チャンネル(Channel)は「特徴の種類」と考えると分かりやすいです。

入力画像のチャンネル:

チャンネル1(R): 赤の強さマップ
チャンネル2(G): 緑の強さマップ
チャンネル3(B): 青の強さマップ

第1畳み込み後の特徴マップのチャンネル:

チャンネル1:  水平エッジの強さマップ
チャンネル2:  垂直エッジの強さマップ
チャンネル3:  斜めエッジの強さマップ
チャンネル4:  特定の色の境界マップ
 ...(64種類まで)

各チャンネルは「そのフィルターが検出するパターンが、画像のどこに存在するか」を空間マップとして表しています。


空間サイズとチャンネル数の変化

CNNを通るにつれて、特徴マップは「空間的に小さく・チャンネル的に豊か」になっていきます。

層の深さ:         浅い層       →→→→→     深い層
空間サイズ:    大きい(224×224)  →  小さい(7×7)
チャンネル数:   少ない(3or64)   →  多い(512or2048)
見ているもの:  局所的(エッジ)   →  大域的(物体全体)
特徴マップサイズ(例)チャンネル数
入力224×2243
Conv1112×11264
Conv256×56128
Conv328×28256
Conv414×14512
Conv57×7512

なぜ浅い層は局所的な特徴を見るのか

数学的に考えると納得できます。

浅い層のフィルターは、入力画像の3×3ピクセルの小さな範囲しか見ていません。
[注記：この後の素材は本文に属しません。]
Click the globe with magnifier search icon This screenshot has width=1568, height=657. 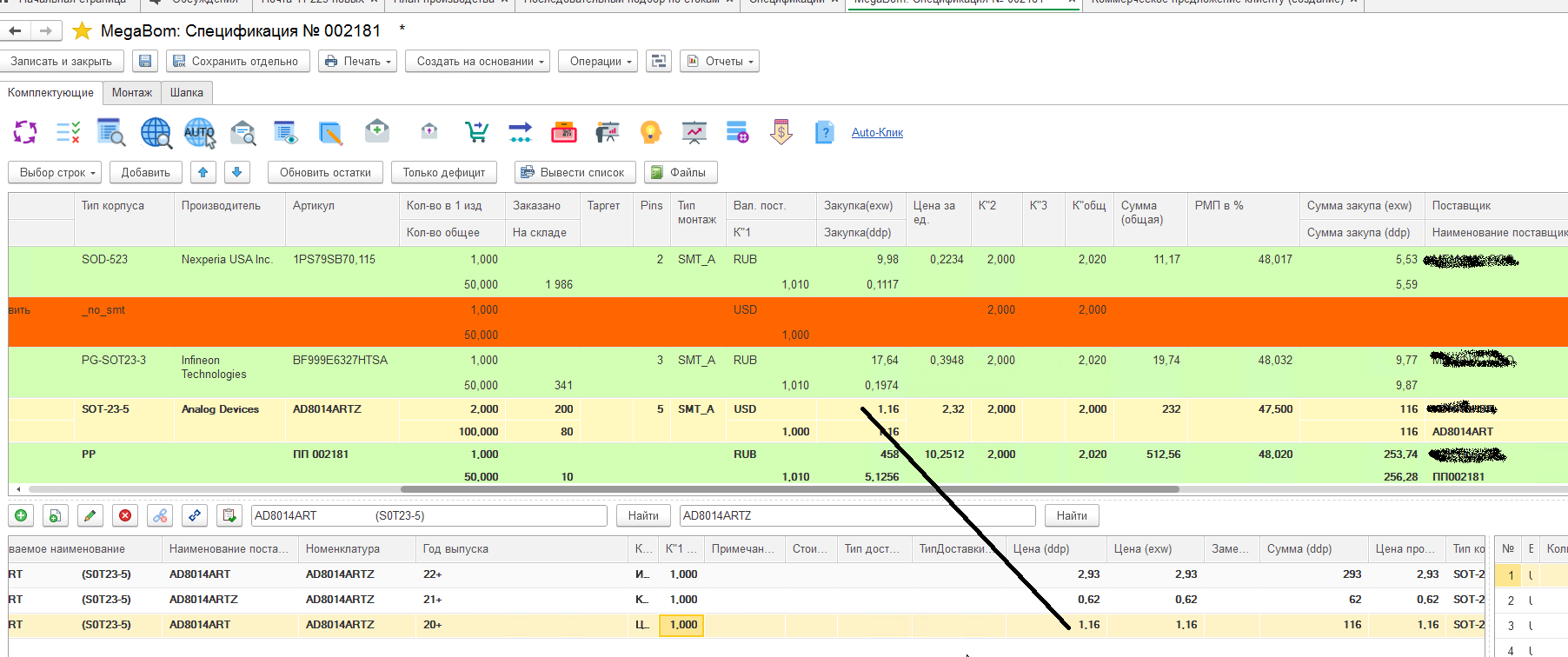(x=156, y=132)
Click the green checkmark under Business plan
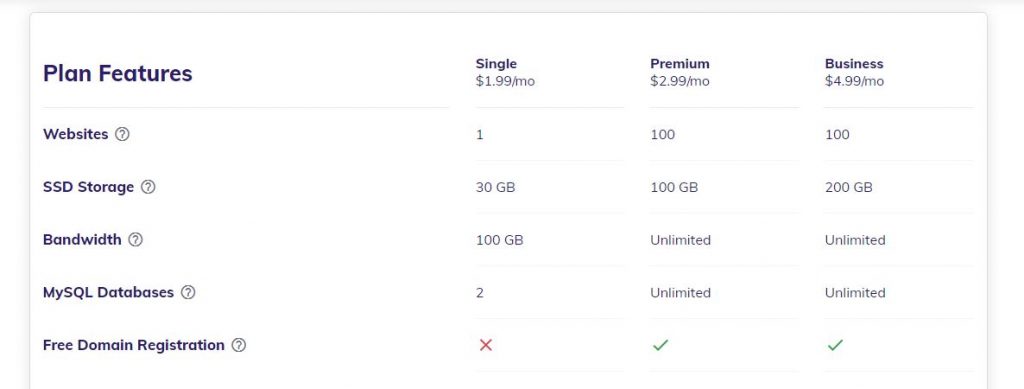This screenshot has width=1024, height=389. click(835, 345)
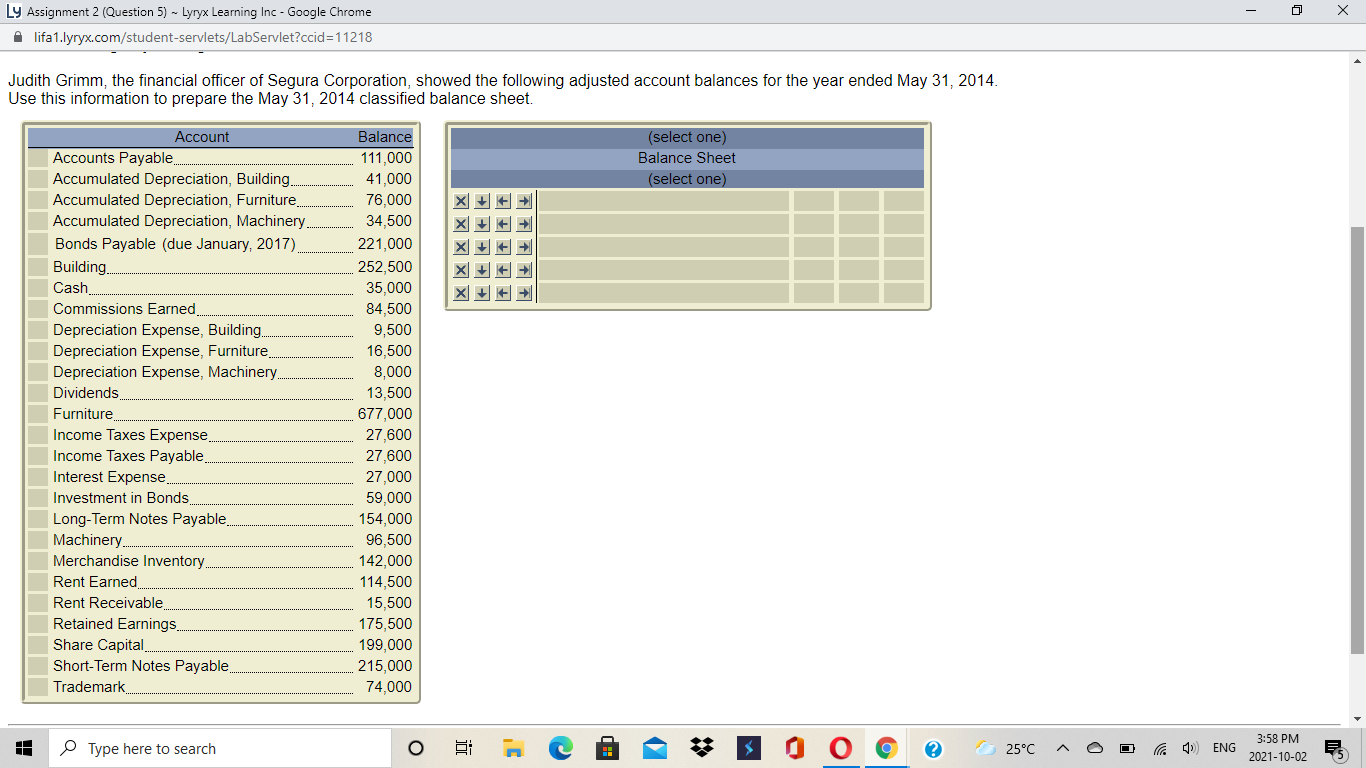
Task: Open Google Chrome from the taskbar
Action: [x=886, y=747]
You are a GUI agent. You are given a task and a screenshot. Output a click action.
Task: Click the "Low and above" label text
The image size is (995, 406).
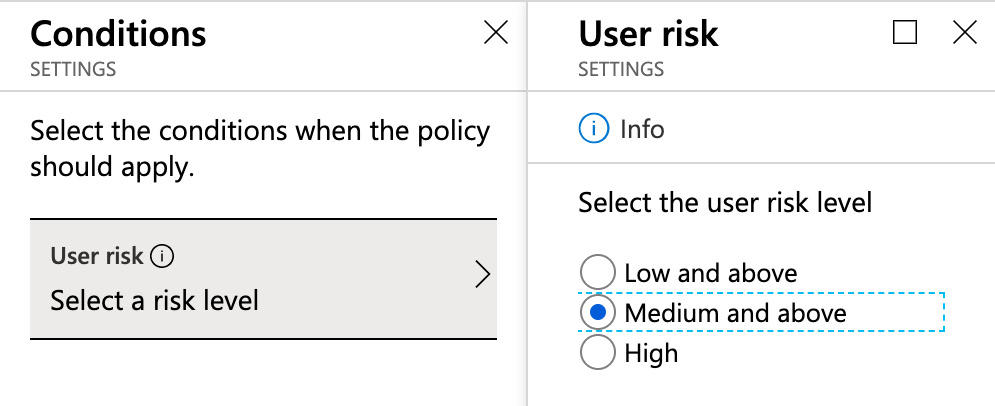711,273
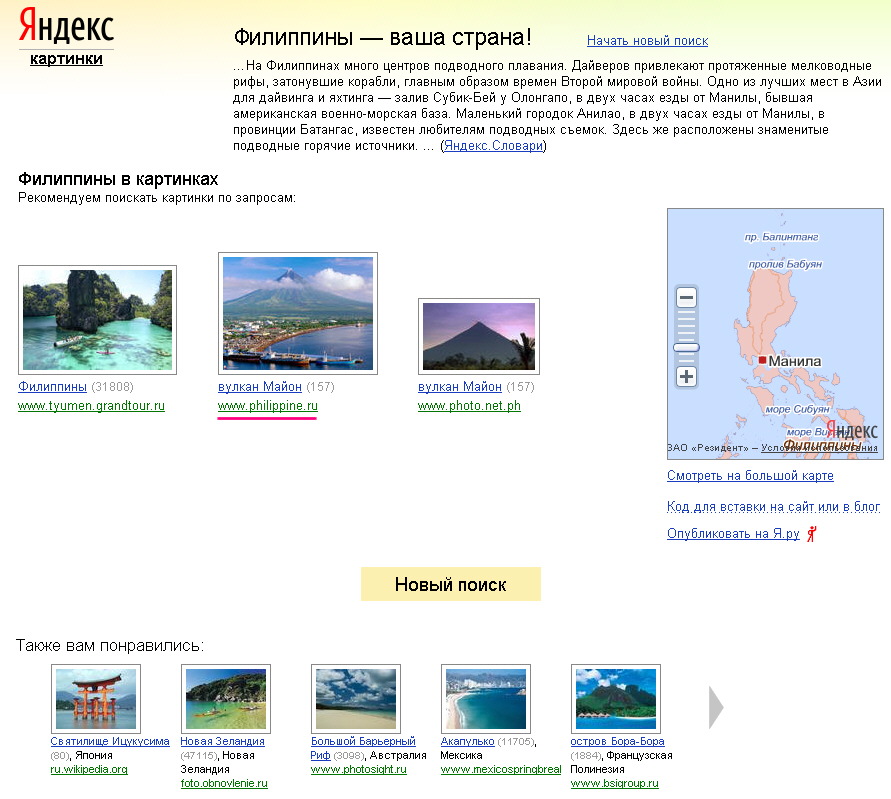This screenshot has width=891, height=799.
Task: Open the Акапулько image search link
Action: pyautogui.click(x=468, y=742)
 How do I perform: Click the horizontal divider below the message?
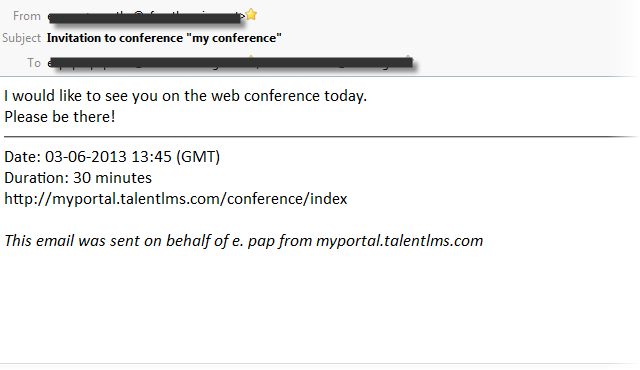(x=321, y=137)
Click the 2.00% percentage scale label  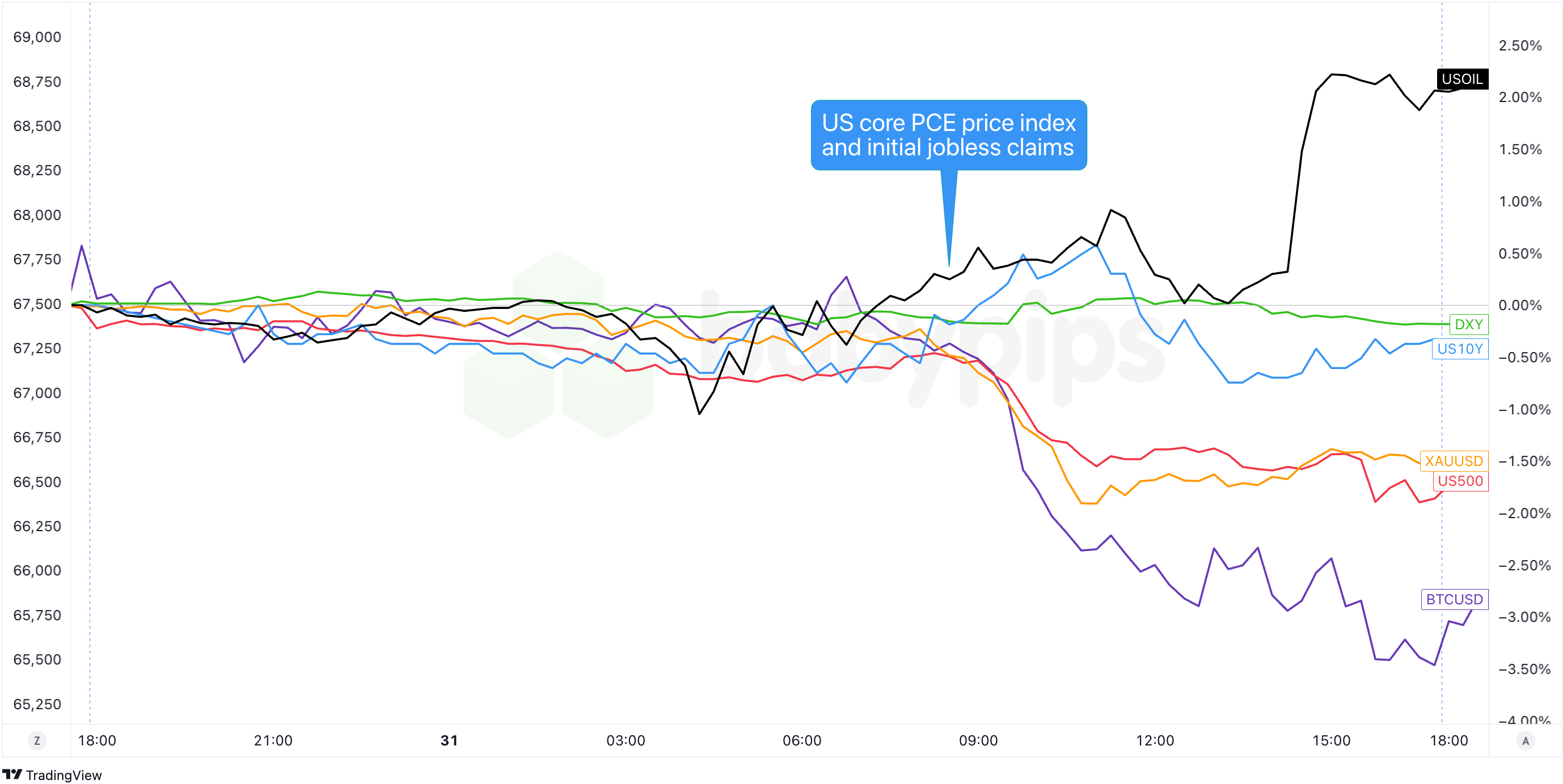point(1520,97)
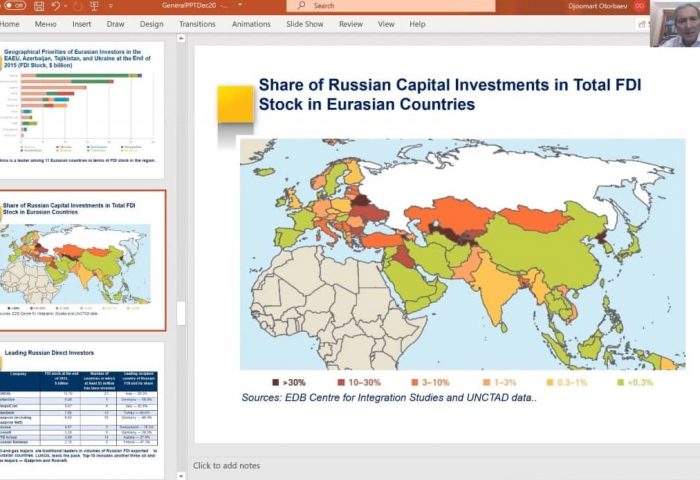The height and width of the screenshot is (480, 700).
Task: Open the file name dropdown in title bar
Action: [240, 6]
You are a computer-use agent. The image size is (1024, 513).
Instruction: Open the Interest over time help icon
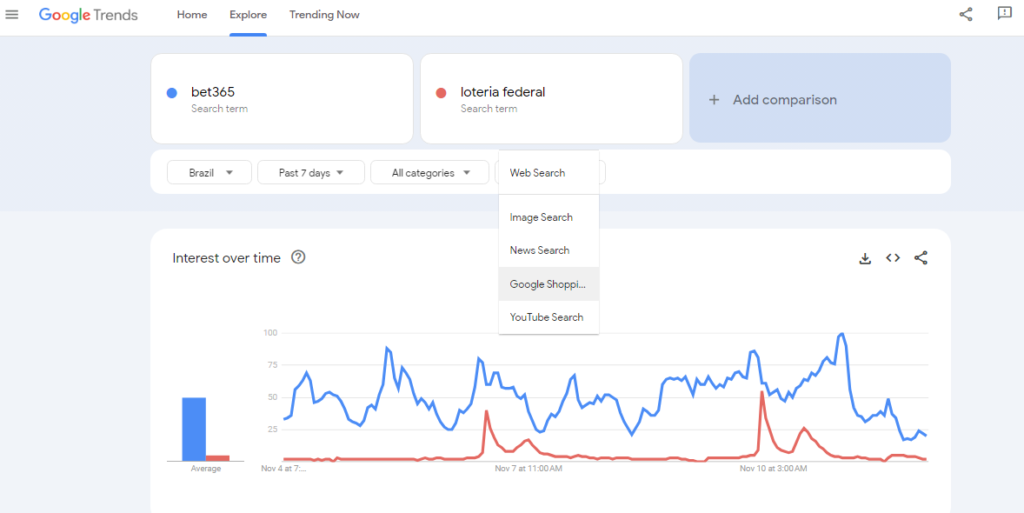point(298,257)
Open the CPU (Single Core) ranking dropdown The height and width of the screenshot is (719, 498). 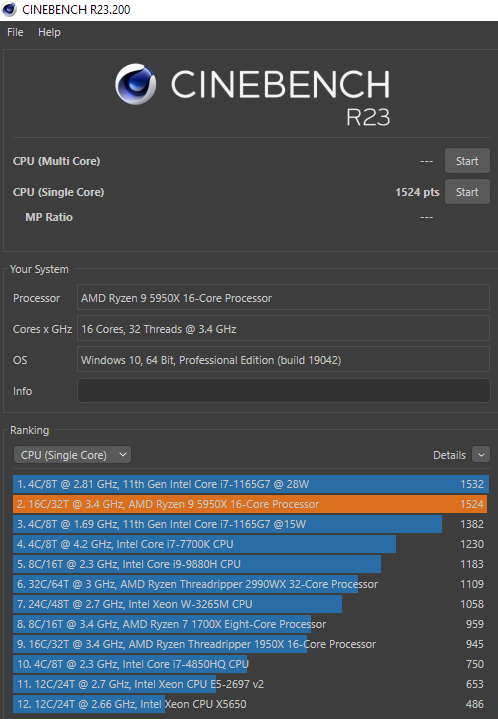tap(72, 455)
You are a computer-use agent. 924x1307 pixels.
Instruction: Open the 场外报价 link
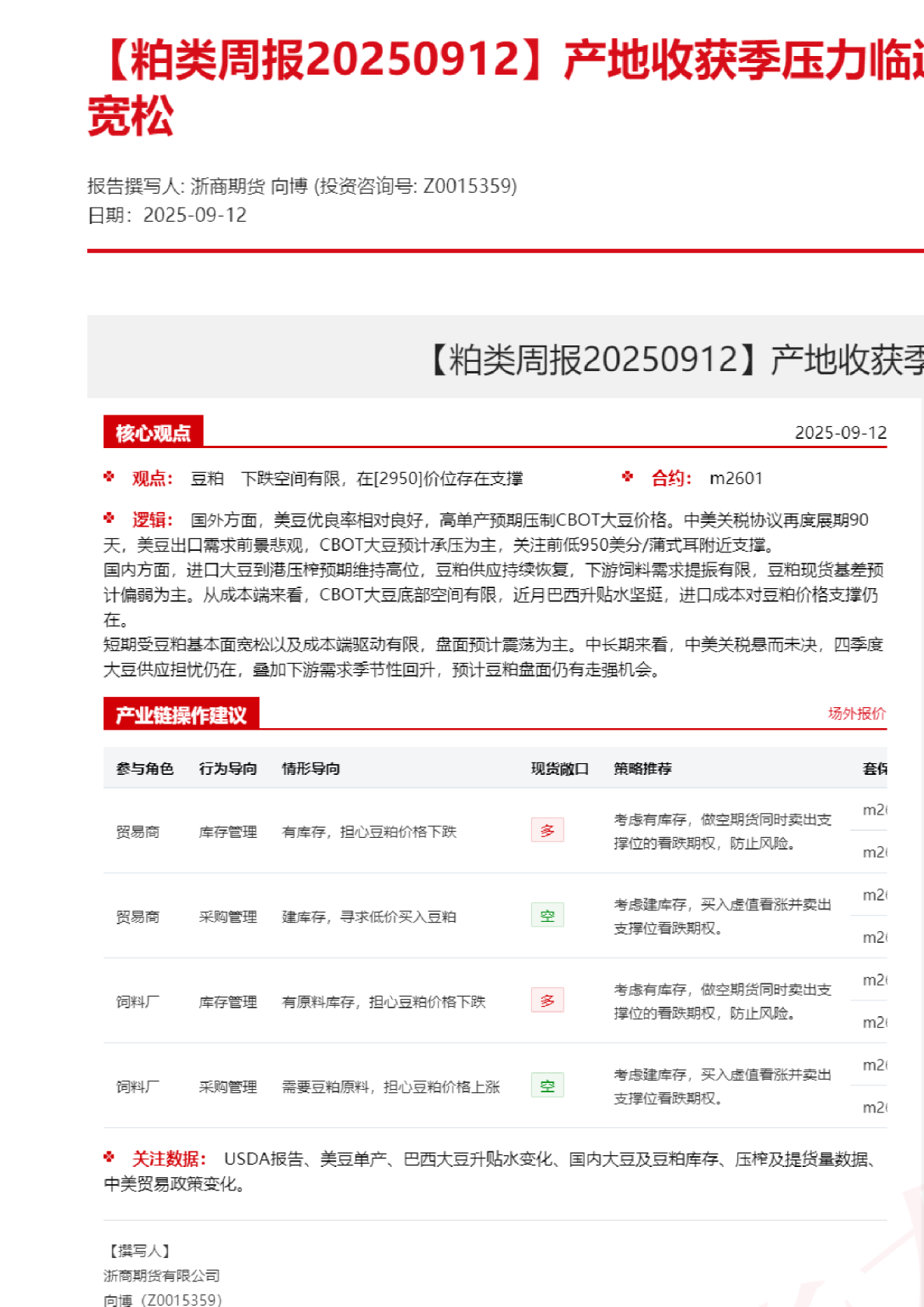856,713
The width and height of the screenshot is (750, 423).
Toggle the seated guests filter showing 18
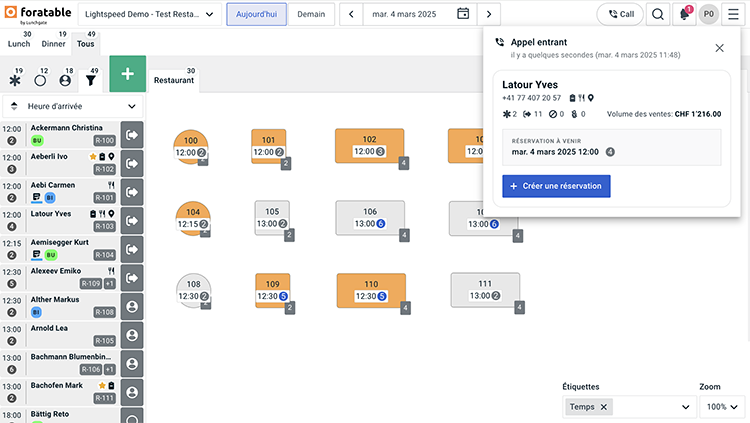point(65,79)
3×3で検出できるものは「エッジ」や「単純なパターン」が限界です。

深い層のニューロンは、前の層のニューロンの出力を受け取ります。その前の層のニューロンは、さらに前の層から受け取っています。このようにして、深い層のニューロンは入力画像の広い範囲を間接的に「見て」いることになります。

深い層の1ニューロンが見ている範囲(受容野、Receptive Field):

1層目のフィルター(3×3): 3×3ピクセルを見る
2層目のフィルター(3×3): 5×5ピクセルを見る(間接的に)
3層目のフィルター(3×3): 7×7ピクセルを見る(間接的に)
 ...
深い層: 画像全体を「見ている」状態になる

まとめ

  • 特徴マップはCNNの各層の出力で、「特徴の強さを空間的にマッピングしたもの」
  • 浅い層はエッジ・テクスチャなど局所的・単純な特徴を捉える
  • 深い層はパーツ・物体全体など大域的・抽象的な特徴を捉える
  • チャンネルは「特徴の種類」の数。深い層ほどチャンネル数(種類)が増える
  • 空間サイズは層が深くなるほど小さく、チャンネル数は大きくなる傾向がある

次回は、畳み込み・ReLU・プーリングを組み合わせたCNNの全体構造を見ていきます。